Build a voice agent
📖 6 min readUpdated 2026-04-18
A voice agent is an agent that talks. Phone calls, voice chat, voice notes. The architecture is standard; the interesting parts are latency and barge-in.
The pipeline
Caller audio → STT → text → LLM → text → TTS → audio back to caller
Each hop adds latency. Under ~1.5 seconds end-to-end feels natural. Over 3 seconds and the caller hangs up.
Architecture at a glance
- Telephony layer. Accepts inbound calls, streams audio. Twilio Voice, Vonage, LiveKit.
- STT. Streaming speech-to-text. Deepgram, AssemblyAI, Whisper (for batch).
- LLM. Claude handles the conversation. Extended thinking OFF (too slow).
- TTS. ElevenLabs, Cartesia, OpenAI TTS. Streaming synthesis is essential.
- Orchestrator. Glues it all together. Handles barge-in, tool calls, state.
Latency budget
Target: <1.5s from end-of-caller-speech to start-of-agent-reply.
- STT finalize: 200ms (streaming)
- LLM first-token: 400–700ms (prompt-cached, Haiku for speed)
- TTS first-audio: 200–400ms
- Network + buffers: 100–200ms
Prompt caching is not optional here, it can cut LLM first-token by 40%.
State machine
Voice agents are state machines. States include:
- Idle, greeting, waiting for caller
- Listening, caller speaking, STT running
- Thinking. LLM generating response, tools may be called
- Speaking. TTS streaming audio back
- Transferring, handing off to a human
Transitions are driven by: silence detection, LLM output, tool results, caller hang-up.
Barge-in
If the caller interrupts while the agent is speaking, the agent must stop immediately. Implementation:
- Monitor caller audio level during Speaking state
- If caller speaks for >300ms, abort the TTS stream
- Transition back to Listening; preserve partial agent utterance in the context
Tool use in voice agents
Slow tools ruin voice. Two tactics:
- Pre-fetch data. When the caller first connects, fetch likely-needed data (caller profile, recent interactions) in parallel with the greeting.
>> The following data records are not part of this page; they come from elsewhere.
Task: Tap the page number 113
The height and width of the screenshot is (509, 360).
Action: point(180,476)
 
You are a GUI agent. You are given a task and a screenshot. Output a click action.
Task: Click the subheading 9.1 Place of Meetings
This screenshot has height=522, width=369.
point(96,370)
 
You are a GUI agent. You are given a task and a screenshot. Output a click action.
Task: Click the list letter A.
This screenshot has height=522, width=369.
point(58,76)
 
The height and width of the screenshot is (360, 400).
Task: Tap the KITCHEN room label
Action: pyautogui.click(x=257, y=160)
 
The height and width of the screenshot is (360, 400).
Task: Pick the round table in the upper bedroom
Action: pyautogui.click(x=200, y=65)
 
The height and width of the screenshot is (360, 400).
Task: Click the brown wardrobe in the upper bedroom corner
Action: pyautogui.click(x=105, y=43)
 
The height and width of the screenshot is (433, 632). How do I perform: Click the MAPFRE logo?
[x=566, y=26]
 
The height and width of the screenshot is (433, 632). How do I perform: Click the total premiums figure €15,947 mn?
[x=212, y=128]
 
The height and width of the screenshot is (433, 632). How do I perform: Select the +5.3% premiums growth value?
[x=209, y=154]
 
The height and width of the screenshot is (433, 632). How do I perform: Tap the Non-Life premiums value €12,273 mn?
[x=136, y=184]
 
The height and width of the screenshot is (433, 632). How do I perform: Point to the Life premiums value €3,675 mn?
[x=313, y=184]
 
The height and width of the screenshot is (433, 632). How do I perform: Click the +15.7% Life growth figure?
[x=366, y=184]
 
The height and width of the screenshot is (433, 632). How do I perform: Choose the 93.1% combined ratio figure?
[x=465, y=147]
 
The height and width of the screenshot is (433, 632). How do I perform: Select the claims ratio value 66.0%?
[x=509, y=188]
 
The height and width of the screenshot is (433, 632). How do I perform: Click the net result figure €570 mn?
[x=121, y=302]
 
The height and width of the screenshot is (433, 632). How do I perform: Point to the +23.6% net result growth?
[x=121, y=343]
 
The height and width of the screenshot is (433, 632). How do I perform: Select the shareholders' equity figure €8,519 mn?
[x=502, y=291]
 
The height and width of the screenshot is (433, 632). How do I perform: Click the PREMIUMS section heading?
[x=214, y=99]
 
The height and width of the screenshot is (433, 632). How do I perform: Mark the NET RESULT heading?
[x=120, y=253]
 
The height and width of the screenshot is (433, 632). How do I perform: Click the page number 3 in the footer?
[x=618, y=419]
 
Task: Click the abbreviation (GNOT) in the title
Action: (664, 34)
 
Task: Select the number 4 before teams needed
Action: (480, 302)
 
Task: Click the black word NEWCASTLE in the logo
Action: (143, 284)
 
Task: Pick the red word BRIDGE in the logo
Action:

- Filler speech during long tool calls. "Let me look that up for you...", buys 2–3 seconds while the tool runs.
Safety
Voice agents sound authoritative. That's dangerous, callers trust what they hear. Must-haves:
- Disclose it's an AI in the opening greeting
- Never quote prices, promise commitments, or diagnose without handoff
- Have a clear "transfer to human" path on any ambiguity
- Recording + transcription for every call for later review
Evaluating a voice agent
- Task success rate (did the caller accomplish their goal?)
- Avg call duration (too long = painful)
- Transfer rate (too high = agent not useful; too low = maybe missing real handoffs)
- Caller satisfaction (post-call survey or sentiment in transcript)
- Tool call latency distribution
Common pitfalls
- Too robotic. Use natural TTS voices. Vary cadence. Add disfluencies ("Hmm...") sparingly.
- Won't shut up. Always implement barge-in. Always.
- Loses context. Keep conversation history in memory; fetch caller history on connect.
- Over-promises. "I'll get that done for you" when the agent can't actually do it. Constrain the system prompt.